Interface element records
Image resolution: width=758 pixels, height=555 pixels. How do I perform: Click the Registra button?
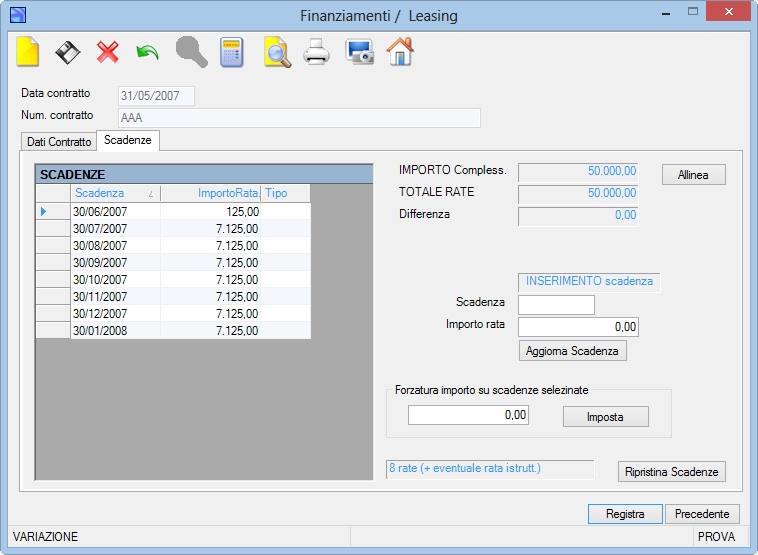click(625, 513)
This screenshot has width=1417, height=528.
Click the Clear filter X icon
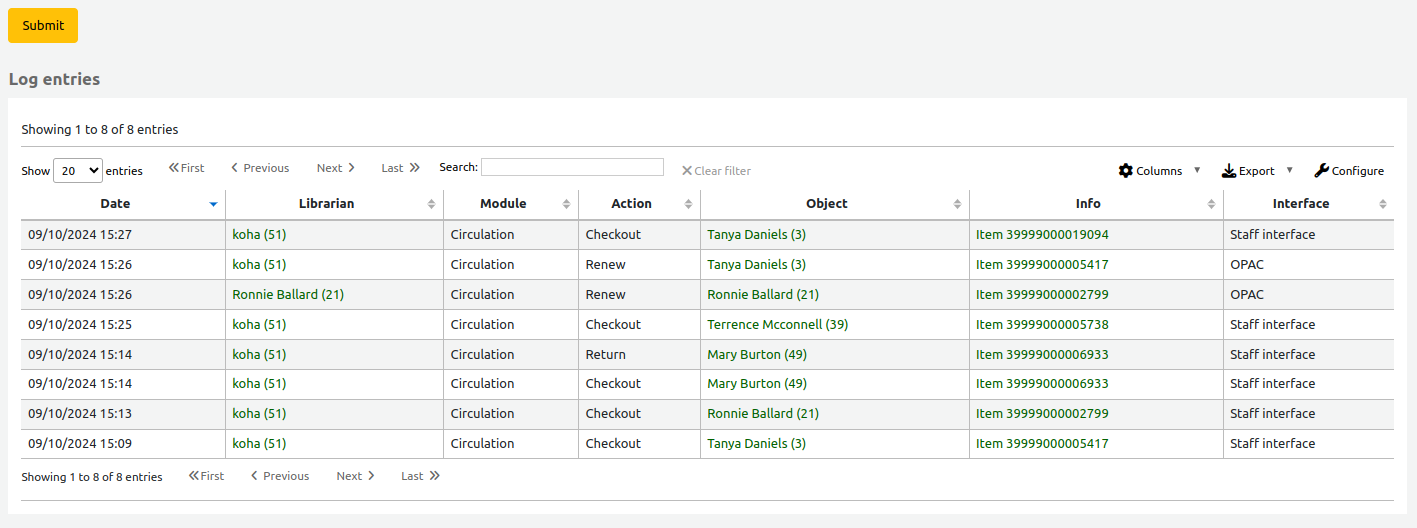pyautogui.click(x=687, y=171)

---

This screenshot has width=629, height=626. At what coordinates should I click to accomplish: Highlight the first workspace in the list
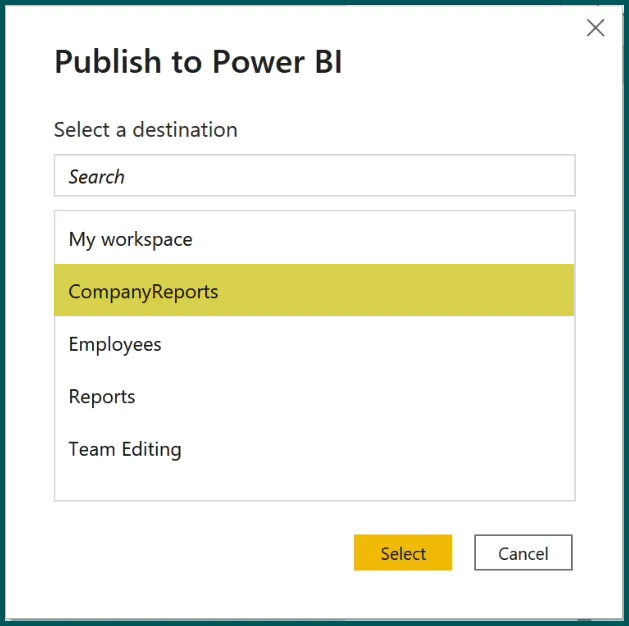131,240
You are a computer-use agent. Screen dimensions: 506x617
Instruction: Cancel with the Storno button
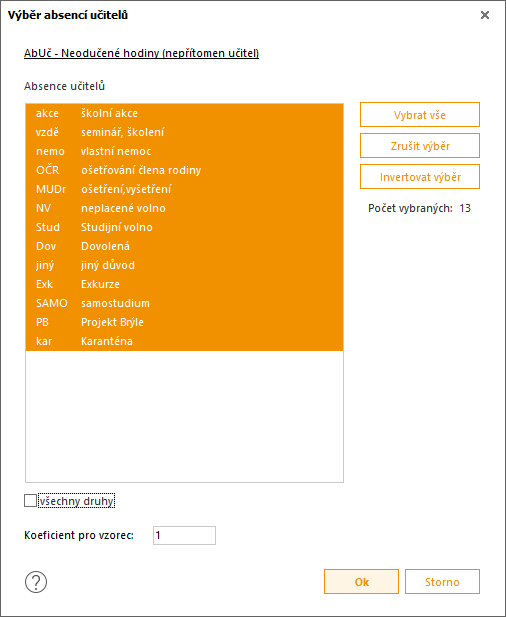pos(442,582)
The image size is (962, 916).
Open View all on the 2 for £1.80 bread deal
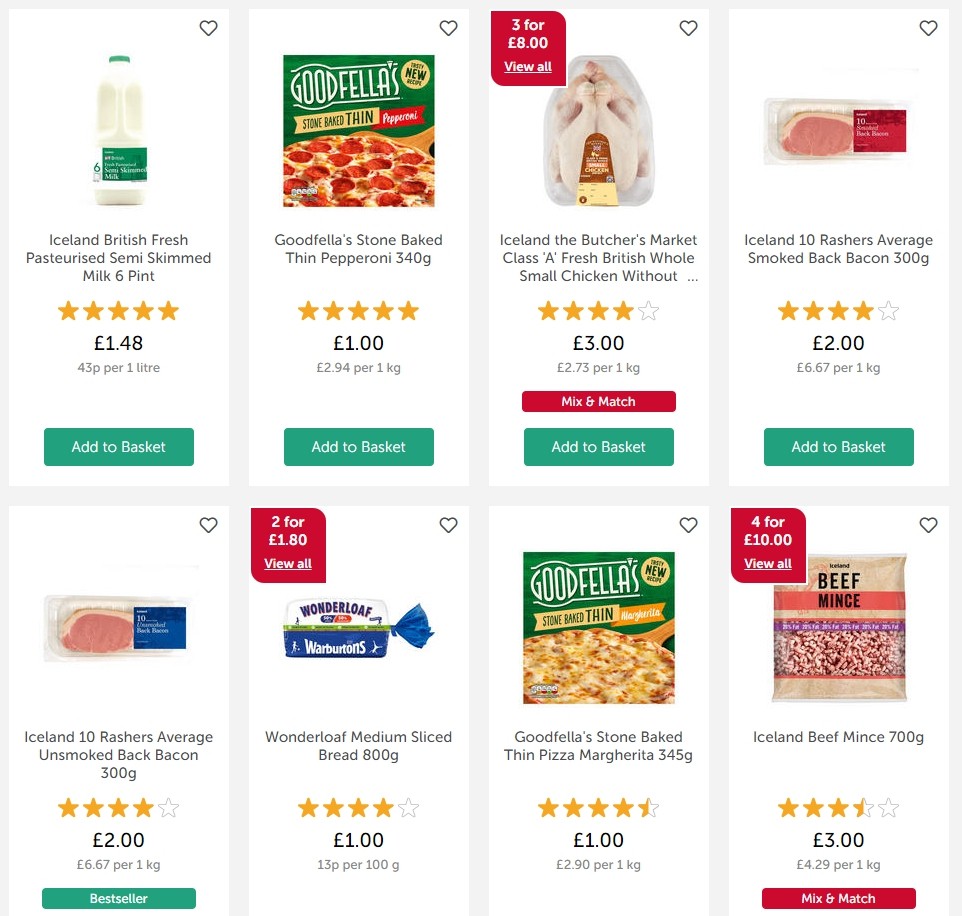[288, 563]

# Task objective
Could you reproduce the data word for word, starting at the line that contains "Image resolution: width=758" and stopping after the line that contains "pyautogui.click(x=687, y=171)", with the pictures left out?

# Solution
Image resolution: width=758 pixels, height=555 pixels. How do I perform: Click the Registra button?
click(625, 513)
This screenshot has width=1417, height=528.
Click the Clear filter X icon
pyautogui.click(x=687, y=171)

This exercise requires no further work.